→ Extract provided:
A man was murdered this week. A man was murdered at the hands those who purport that they pursue justice. This week was the culmination of a whole system of inequity that claimed the life of an innocent man. And this murder was not the first and is unlikely to be the last of its kind.

Troy Davis was lynched.

Let’s not mince words here, Troy Davis was killed because he was black. He was killed because of the racism endemic to the Prison-Industrial Complex. He was killed because of a system that keeps people oppressed and creates slave labor. He was killed because we operate under a system of legalized murder.

There was no weapon found, no DNA that matched his and 7 out of the 9 witnesses recanted their statements. It all pointed to, if not innocence, than enough doubt that capital punishment should have been out of the question. But did Georgia give him clemency? No. Would he have gotten clemency if he had been white? My intuition says yes. Troy Davis’s case exemplifies perfectly the horrific nature of the Prison-Industrial Complex.

→ Data:
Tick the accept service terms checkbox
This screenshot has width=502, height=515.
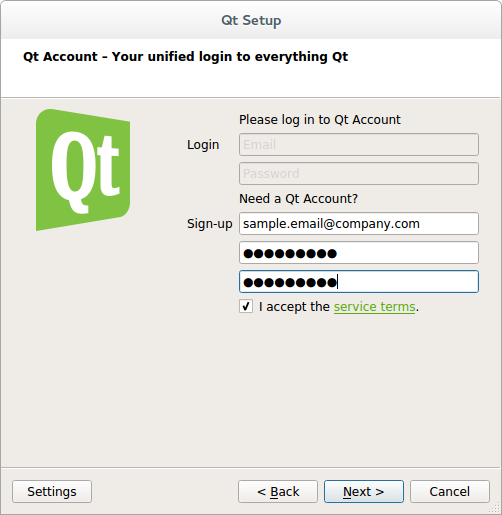pos(246,306)
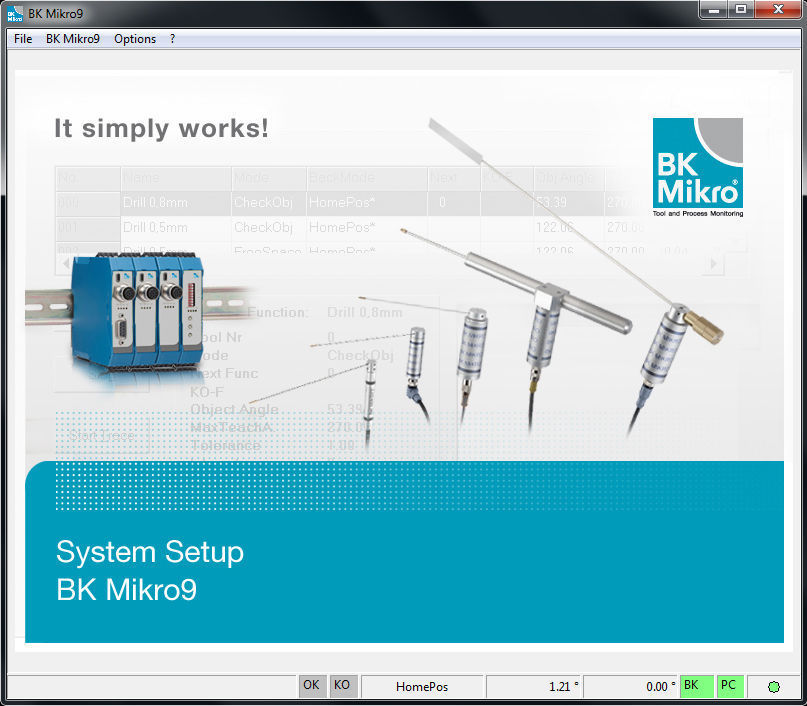This screenshot has height=706, width=807.
Task: Click the OK status indicator
Action: click(x=311, y=686)
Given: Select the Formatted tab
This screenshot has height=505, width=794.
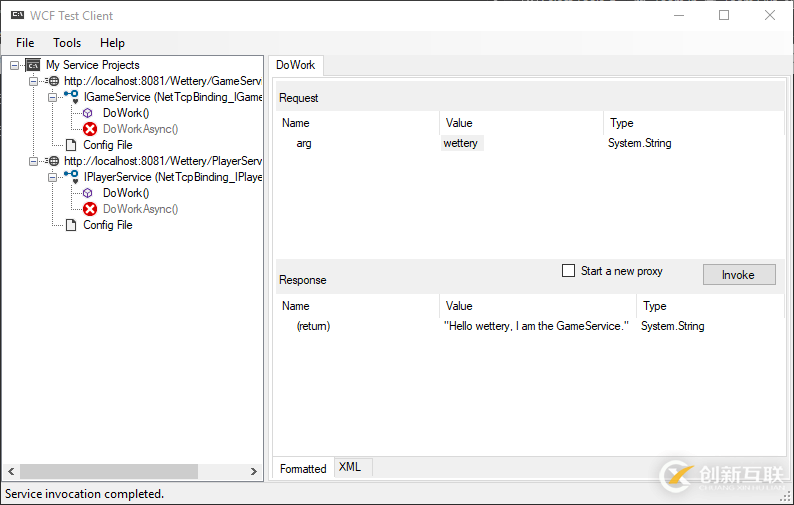Looking at the screenshot, I should click(x=303, y=468).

→ Explore the material:
1 > Using the piece on Troy Davis, list every reason it gives for why he was killed.
2 > According to the piece on Troy Davis, how many of the witnesses recanted their statements?
3 > Summarize the piece on Troy Davis in two sentences.

→ Outputs by task:
1 >
- Because he was black
- Because of the racism endemic to the Prison-Industrial Complex
- Because of a system that keeps people oppressed and creates slave labor
- Because we operate under a system of legalized murder

2 > 7 out of the 9 witnesses recanted.

3 > The piece argues that Troy Davis was lynched and killed because he was black, calling this the result of a racist Prison-Industrial Complex and a system of legalized murder. It points out that no weapon was found, no DNA matched his, and 7 of 9 witnesses recanted, so there was enough doubt to rule out capital punishment, yet Georgia did not grant him clemency.